Supplied text Block Start

Course materials and Zoom links will be posted on CANVAS.
Matthew Wiersma | mtwiersma@ucsd.edu | Zoom office hours: MWF 9-9:50 am
Gregory Patchell | gpatchel@ucsd.edu | Zoom office hours: Tues
Basic Analysis: Introduction to Real Analysis I (version 5.3) by JirĂ Lebl
This free textbook is available through the author's website (linked above)
Understanding Analysis (second edition) by Stephen Abbott
Elementary Analysis: The Theory of Calculus (second edition) by Kenneth A. Ross
Electronic copies of these two textbooks are available to UCSD students for FREE. See here for instructions.
Your percentage grade in the course is calculated to be the higher of the following two schemes:
20% Homework + 60% Quizzes (4 quizzes, 15% each) + 20% Final Exam
20% Homework + 45% Quizzes (best 3 of 4 quizzes, 15% each) + 35% Final Exam
This course is "curved" in the sense that precise grade cutoffs are determined at the end of the quarter. However, the following guidelines will be followed.
The course median will be at least a B-.

Supplied text Block End
Available data Block Start

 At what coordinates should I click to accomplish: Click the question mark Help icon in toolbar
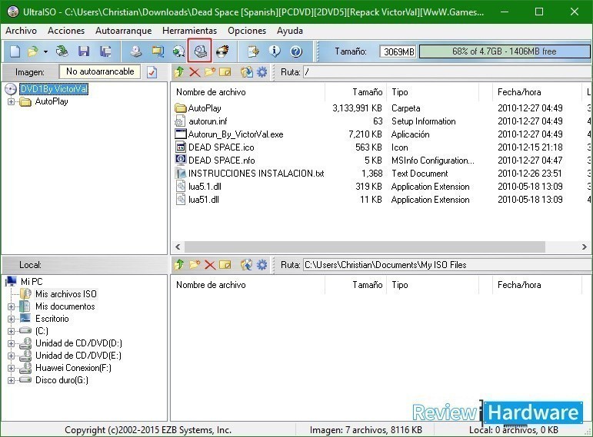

Available data Block End

Tasks to complete
• 1. According to the course syllabus, what is the lowest the course median will be?
• 2. Write the next part of the course syllabus, picking up after its last line.
The material above isn't needed for anything here.

Answers given
• 1. A B-.

• 2.
Your grade will be at least as high as guaranteed by the department's standard grade cutoffs:
97% guarantees a grade of at least an A+
93% guarantees a grade of at least an A
90% guarantees a grade of at least an A-
87% guarantees a grade of at least a B+
83% guarantees a grade of at least a B
80% guarantees a grade of at least a B-
77% guarantees a grade of at least a C+
73% guarantees a grade of at least a C
70% guarantees a grade of at least a C-
Analysis is a tough subject and percentage grades tend to be lower in analysis classes than in other math courses. Because of this, final letter grade cutoffs will almost certainly be much more generous than those listed above.
There will be weekly* homework assignments due Fridays at 11:59pm beginning in week 2. No late assignments will be accepted. All assignments are equally weighted. If at least 60% of students fill out CAPEs at the end of the term, then the worst assignment will be dropped for each student.
* The instructor reserves the right to omit one or more of the weekly homework assignments.
Quizzes will be timed and available through Canvas. Additional details: TBA.
Quiz 1 is on Monday, April 19
Quiz 2 is on Monday, May 3
Quiz 3 is on Monday, May 17
Quiz 4 is on **Wednesday**, June 2
The Final Exam is on Wednesday, June 9 and will be cumulative. Additional details: TBA.
Following the return of each assignment and test, students have three days to request a regrade of an item on the assessment. Requests submitted after 3 days have elapsed will not be considered. Regrade requests must be accompanied by a detailed explanation of why you believe there was a grading error, and may result in your grade going up, down, or staying the same.
You are allowed to discuss homework problems with your classmates. However, the final write-up of solutions should be your own work, and reflect your own understanding of the problems. Copying or paraphrasing part of the solution to a homework problem from a classmate or from the internet is considered academic dishonesty.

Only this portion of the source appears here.